Extrait de l'émission CPU release Ex0186 : lost + found (volume 17, avant guerre).
Et si on parlait d'un livre en papier physique, qui parle de ce qui constitue le point commun entre nos écrans et la sortie imprimée et que vous n'aurez jamais en écoutant la radio qu'avec les oreilles : le texte écrit. « Caractères » est une bande-dessinée scénarisée et dessinée par David Rault, sorti aux éditions Lapin, une petite maison d'édition indépendante qui verse plutôt dans l'humour. Le livre est sous-titré La formidable histoire des caractères typographiques et de leurs auteurs en bande dessinée
et c'est exactement ça. Pour être honnête, un ouvrage qui parle de polices de caractères en bande-dessinées, je m'étonne que j'ai pu le manquer ; ce livre m'a été pointé par Enflammée, trop rare au micro, et que j'espère qu'elle y reviendra prochainement.

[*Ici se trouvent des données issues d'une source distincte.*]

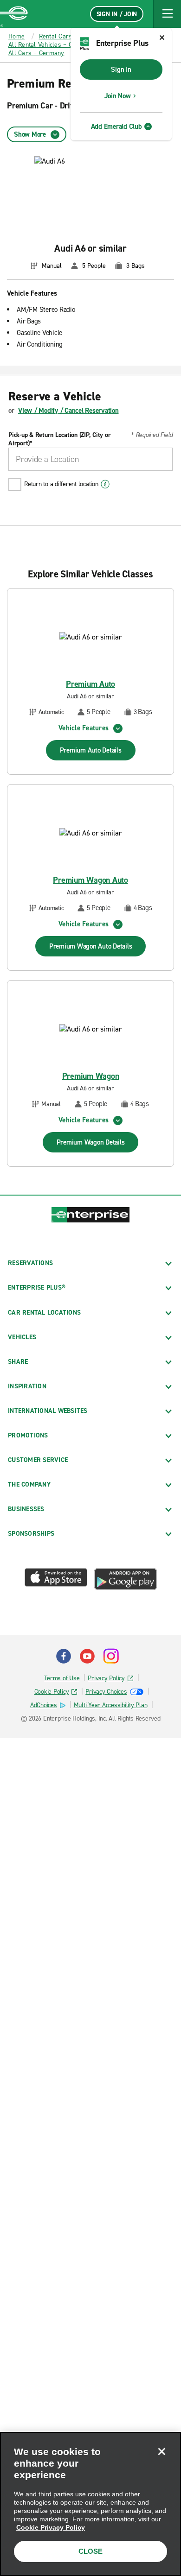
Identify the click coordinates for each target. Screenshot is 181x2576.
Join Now (117, 96)
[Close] (161, 2451)
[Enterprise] (14, 14)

Si je parle de police sans-serif, qui connaît ? Si je parle de caractères sérifés ? Si je parle de police fraktur ? Ah là, ça fait les malins, mais si je te demande le nom d'une police fraktur par exemple ? Ah ben y'a plus personne.
Si vous êtes du genre en voyant un lettrage sur la vitrine d'un magasin, à deviner le nom de la police, qui en est l'éditeur (Adobe ou Monotype), et même si elle a été étirée par un infographiste indélicat, je doute que ce livre vous apprenne grand-chose. Par contre, si vous aimez passer des heures à regarder des couvertures de livres, ou que vous avez compulsivement téléchargé la moitié de dafont.com (le pirate bay des typographies), ben vous allez vous régaler.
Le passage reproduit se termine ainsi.